Sigmund Freud, 1907
Freud begins by observing that, like others before him, he has long been struck by the similarities between the obsessive actions of those suffering from nervous afflictions and the ritualistic expressions of piety. However, he thinks that the resemblance is more than superficial and can teach us something about the psychological processes of religious life. Obsessive actions are also grouped with obsessive thoughts, ideas, impulses, and the like. Nonetheless, we have no coherent understanding of the root illness and can provide, at best, a phenomenology.
An obsessive act may be a totally quotidian one; what marks it as obsessive is the compulsion to do it in a certain manner/order, the anxiety that attends if it is neglected, and the development of certain prohibitions or hindrances around the act. Any activity may become obsessive if given a certain rhythm with repetition and pauses. There is no sharp distinction between ceremonial and obsessive actions; obsessive actions often develop out of the former.
The greatest difference between the obsessive action and religious ceremony is the private nature of the obsessional neurosis. Such rituals are highly idiosyncratic and can continue for years without anyone knowing, surrounded as they are by an aura of shame and absurdity, while the religious ritual tends to be much more stereotyped (as in prayer), and involves a broad community that legitimates it. However, psychoanalysis reveals the distinction to be largely specious. All private obsessive behaviors turn out to be totally significant, giving, “expression to experiences that are still operative and to thoughts that are cathected with affect,” either through direct or symbolic representation.
Freud gives a few examples: the woman who refuses the best parts of food, directly after refusing sex to her husband (the best part); the woman who always arranges a tablecloth so a maid can see the stain, when the stain is representative of the red ink that her husband spilled on their bed after he proved impotent on their wedding night, etc.
Like the ordinary, pious individual, the neurotic performs these actions without necessarily being conscious of their significance. They may become conscious through analysis, just as there may be clergy members who understand the significance of the religious rituals.
As Freud writes, neatly summing his theory up:
“We may say that the sufferer from compulsions and prohibitions behaves as if he were dominated by a sense of guilt, of which, however, he knows nothing, so that we must call it an unconscious sense of guilt, in spite of the apparent contradiction in terms. This sense of guilt has its source in certain early mental events, but it is constantly being revived by renewed temptations which arise whenever there is a contemporary provocation. Moreover, it occasions a lurking sense of expectant anxiety, an expectation of misfortune, which is linked, through the idea of punishment, with the internal perception of the temptation.”
The ritual is a defensive measure. At its start, the patient may know why he or she performs the ritual and that it is to prevent some misfortune, but never understands the sort of retribution expected. This is parallel to the protestations of the pious that they are miserable sinners, and their consequent turn toward prayers or rituals to forestall divine retribution.

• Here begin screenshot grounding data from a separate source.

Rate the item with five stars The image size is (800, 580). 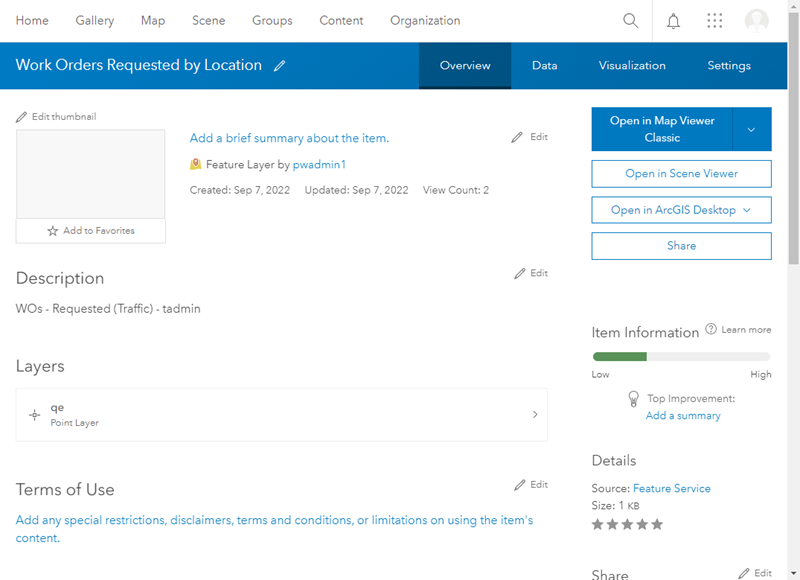pos(656,524)
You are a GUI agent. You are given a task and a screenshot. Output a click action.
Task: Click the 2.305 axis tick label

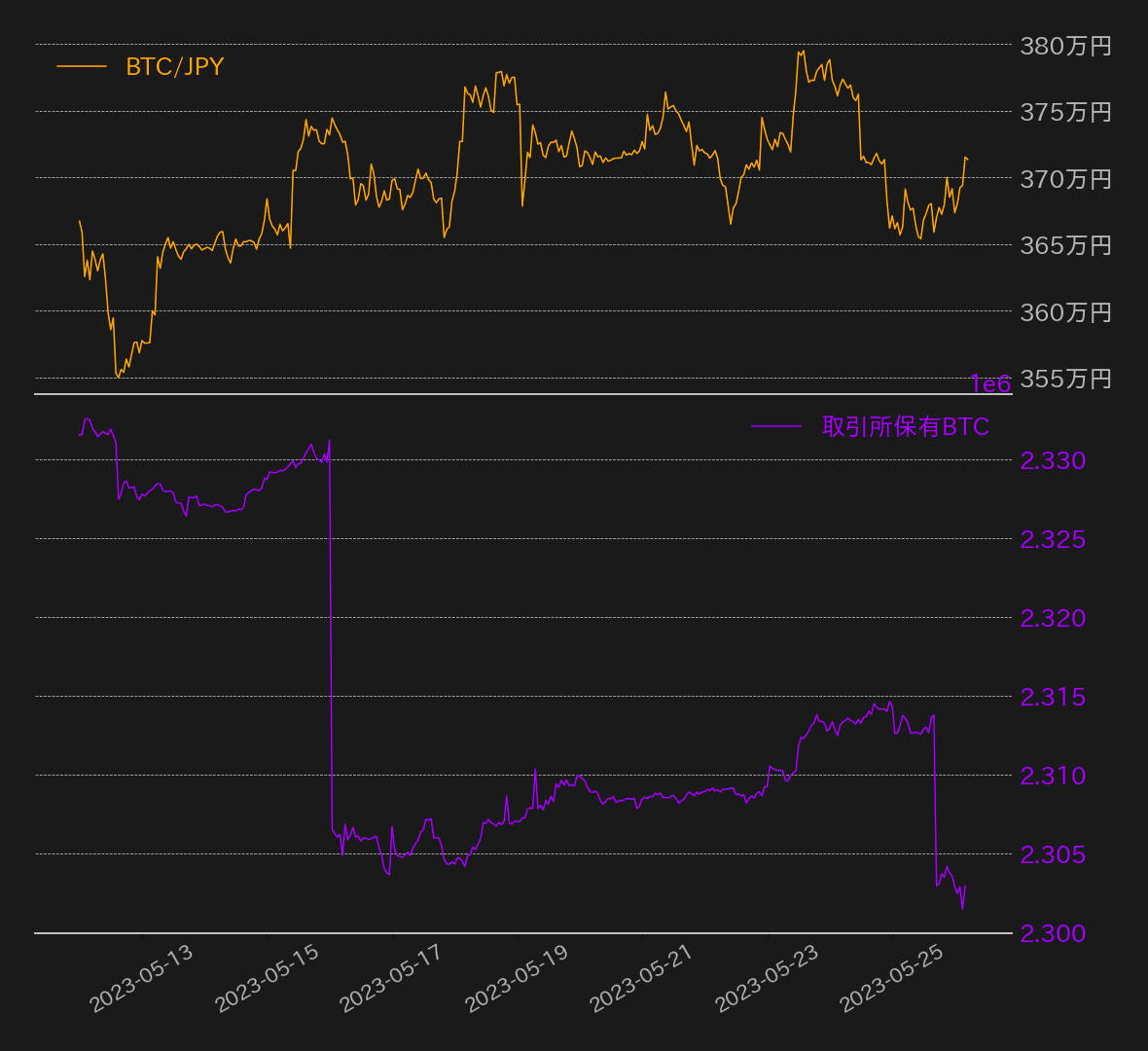(1053, 854)
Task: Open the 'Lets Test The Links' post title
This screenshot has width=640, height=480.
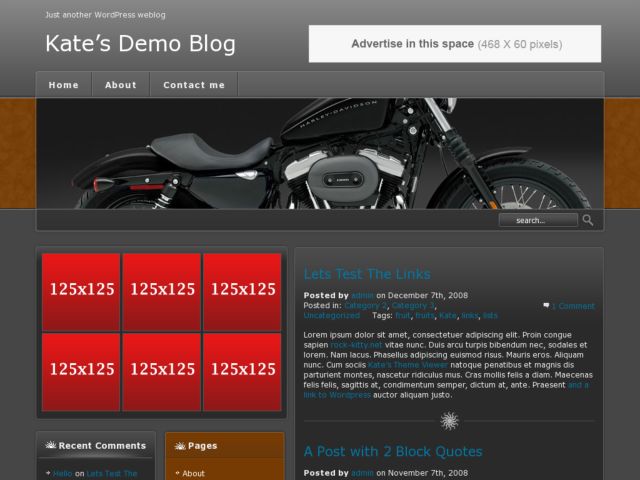Action: point(367,274)
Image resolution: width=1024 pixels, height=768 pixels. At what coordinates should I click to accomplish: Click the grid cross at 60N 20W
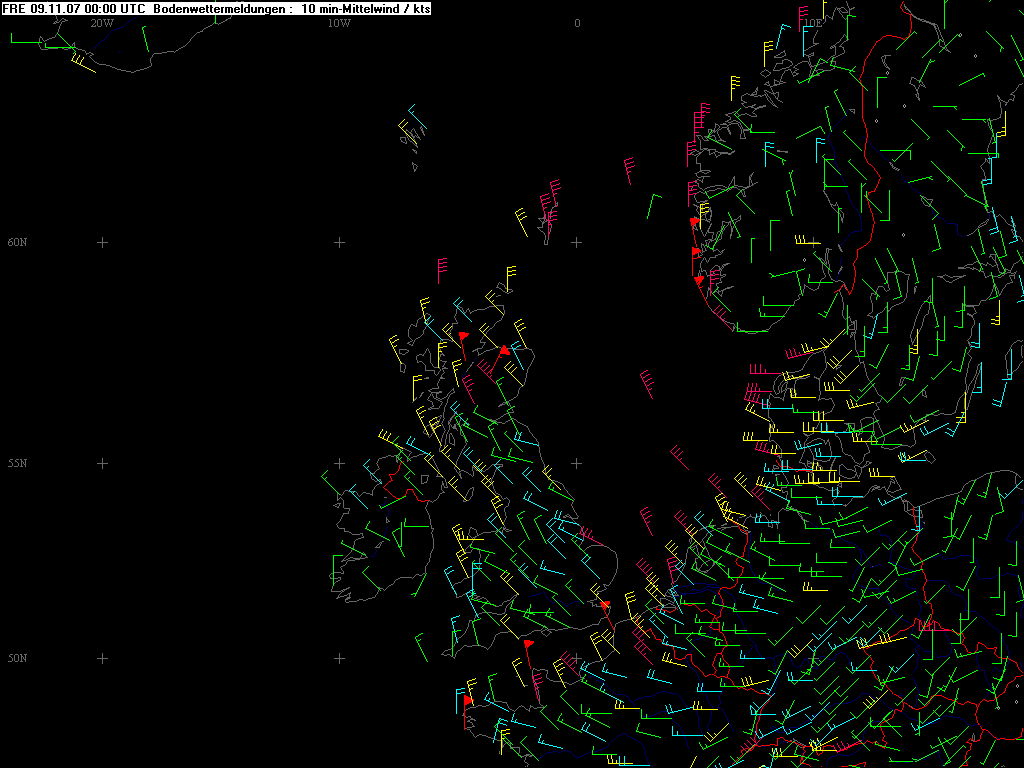(102, 242)
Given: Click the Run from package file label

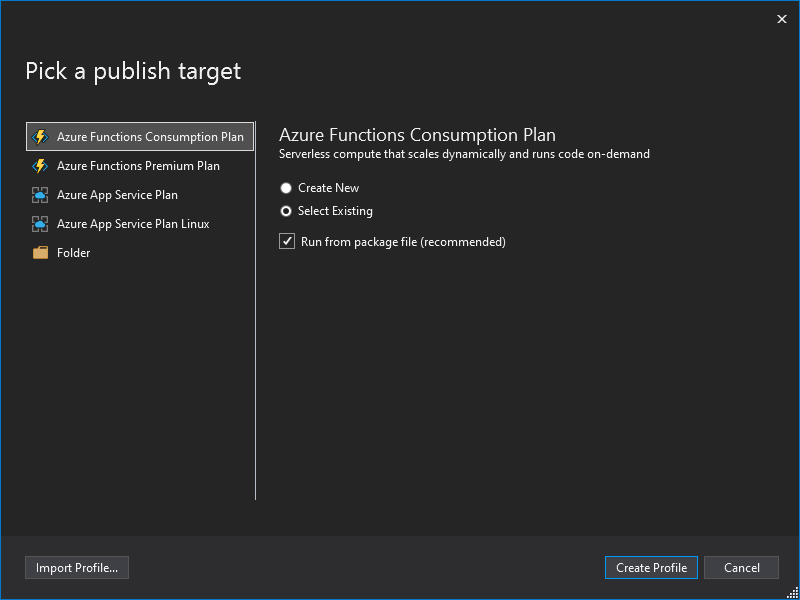Looking at the screenshot, I should pyautogui.click(x=403, y=242).
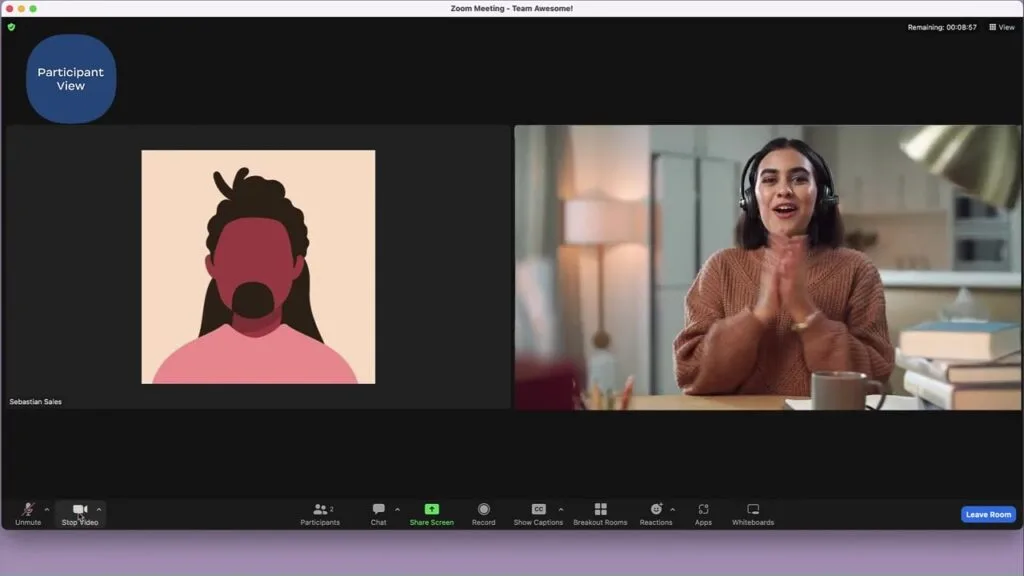
Task: Open Breakout Rooms
Action: click(600, 510)
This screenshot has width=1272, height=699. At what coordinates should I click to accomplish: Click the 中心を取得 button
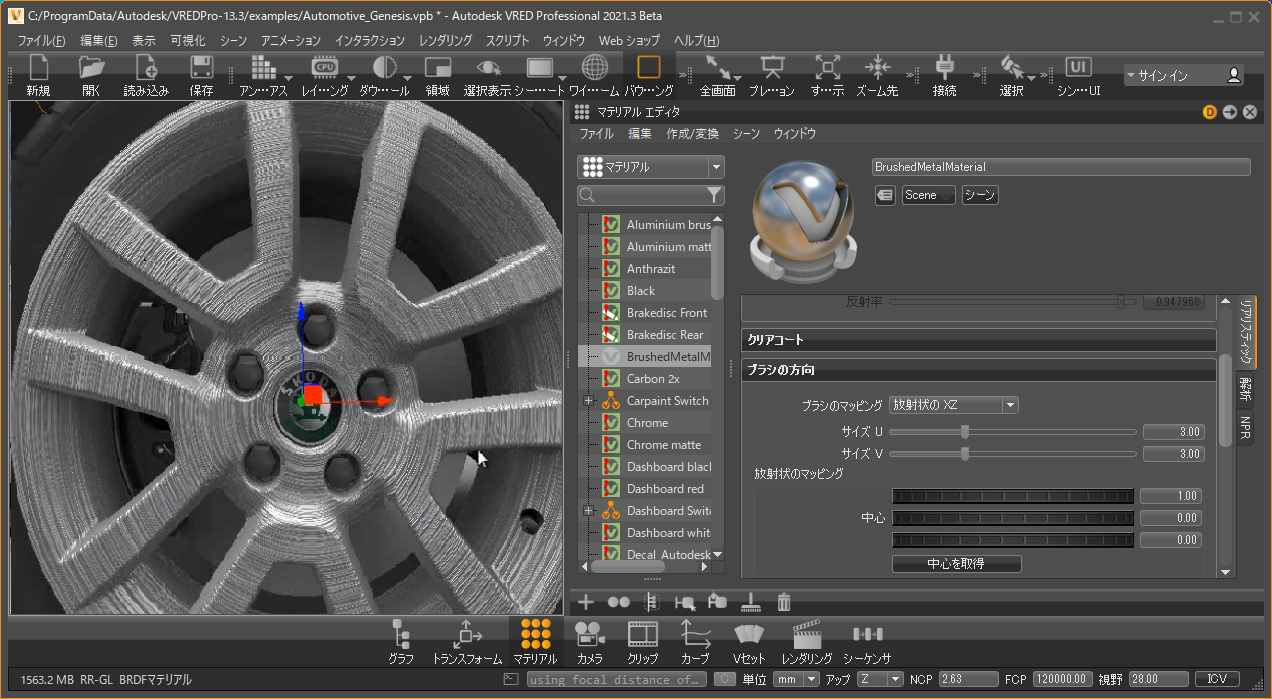[x=956, y=564]
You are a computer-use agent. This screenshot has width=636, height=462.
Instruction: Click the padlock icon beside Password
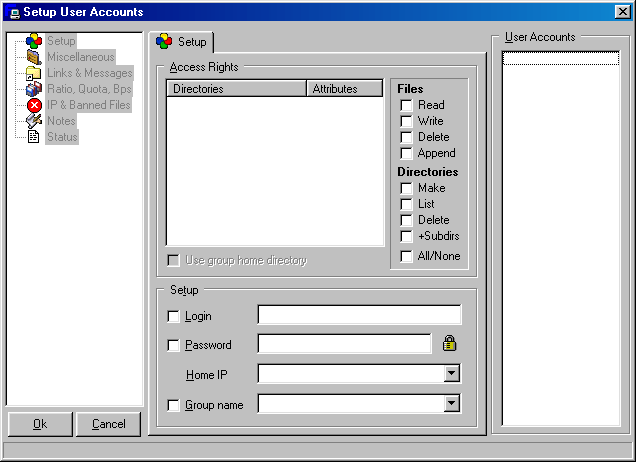pos(449,344)
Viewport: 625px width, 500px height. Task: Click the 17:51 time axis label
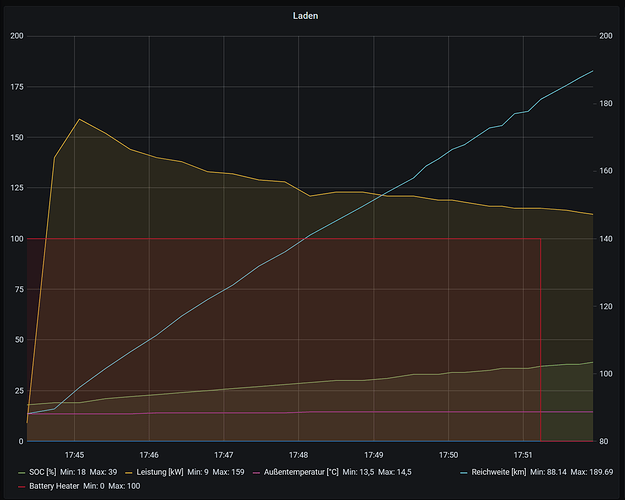click(523, 455)
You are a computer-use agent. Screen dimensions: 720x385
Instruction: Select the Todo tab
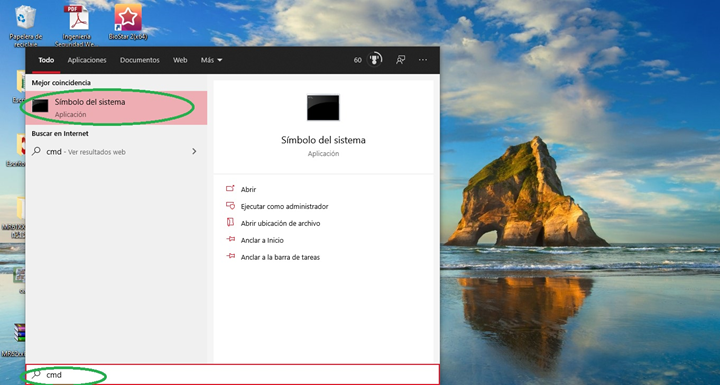point(46,60)
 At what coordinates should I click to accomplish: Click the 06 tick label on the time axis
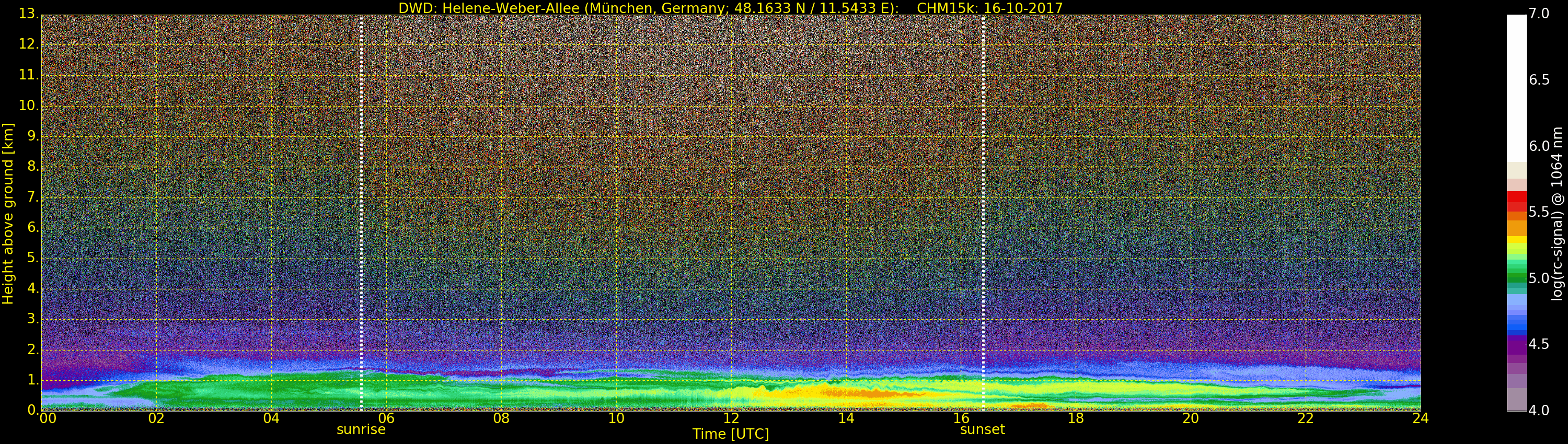pos(386,418)
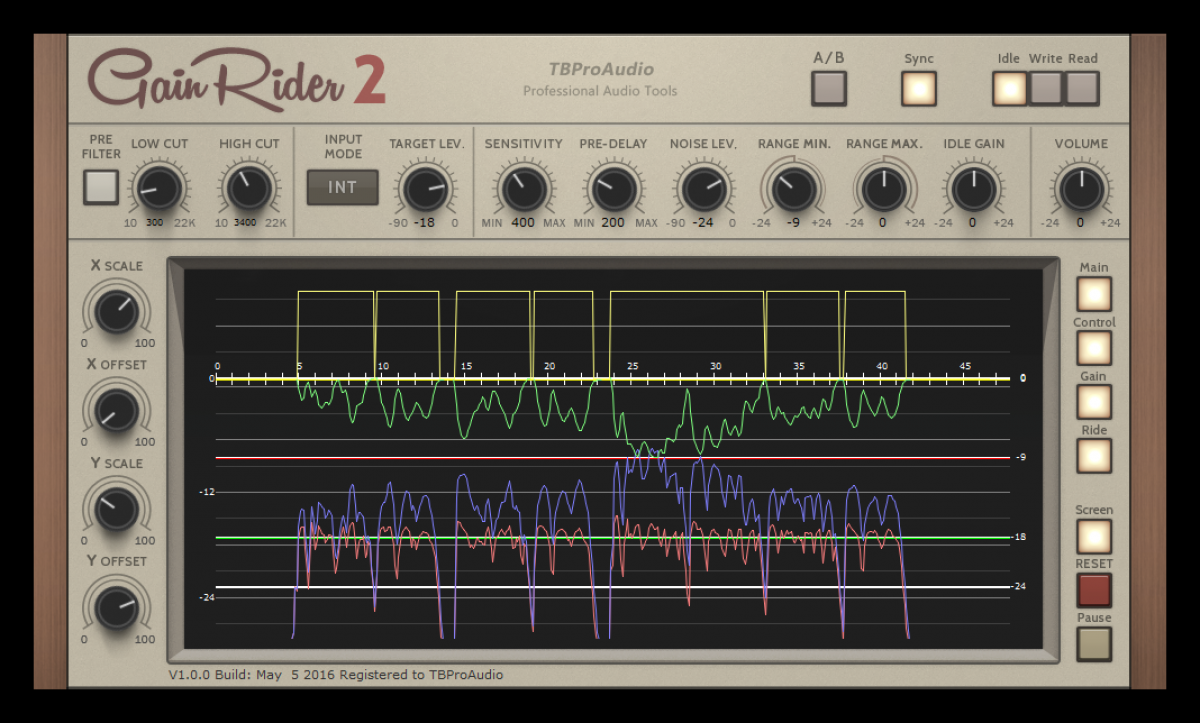Screen dimensions: 1200x723
Task: Click the Volume knob
Action: (x=1080, y=187)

At the bottom of the obsessive action is a repressed instinct, which was given free play in childhood, but then suppressed in later life. In repressing this instinct, a certain “conscientiousness” is created, but it always feels threatened. Thus, it experiences the repressed instinct as a temptation. Anxiety arises in the process of repression and turns into “expectant anxiety,” about the possibility of succumbing to the temptation and/or suffering retribution. Thus, the ritual is a defense against the temptation of the instinct and an effort to ward off retribution. Ultimately, though, it’s an endless battle, and the protective measures of rituals come to seem inadequate. Prohibitions come to replace them, as phobias meant to forestall hysterical attacks.
Rituals, then, represent the conditions in which something that would otherwise be forbidden is permitted. Marriage, for example, represents the conditions in which sex is still allowed. These actions, then, serve as a compromise, allowing some outlet for the repressed instinct, while continuing to deny it full freedom.
Religious rituals work similarly, in that religions form through the denial of specific instincts, often mixed with a sexual component. Freud suggests that the sexual component might be one reason why backsliding into sin is so common in religion. These absurd rituals become central because they are dominated by displacement. The desire is realized through this tiny action; thus, the action comes to be the main thing, pushing everything else aside. Essentially, though, the main difference between private obsessive actions and religion is that neuroses tend to be strictly sexual, while religion aims at the repression of more egoistic instincts generally.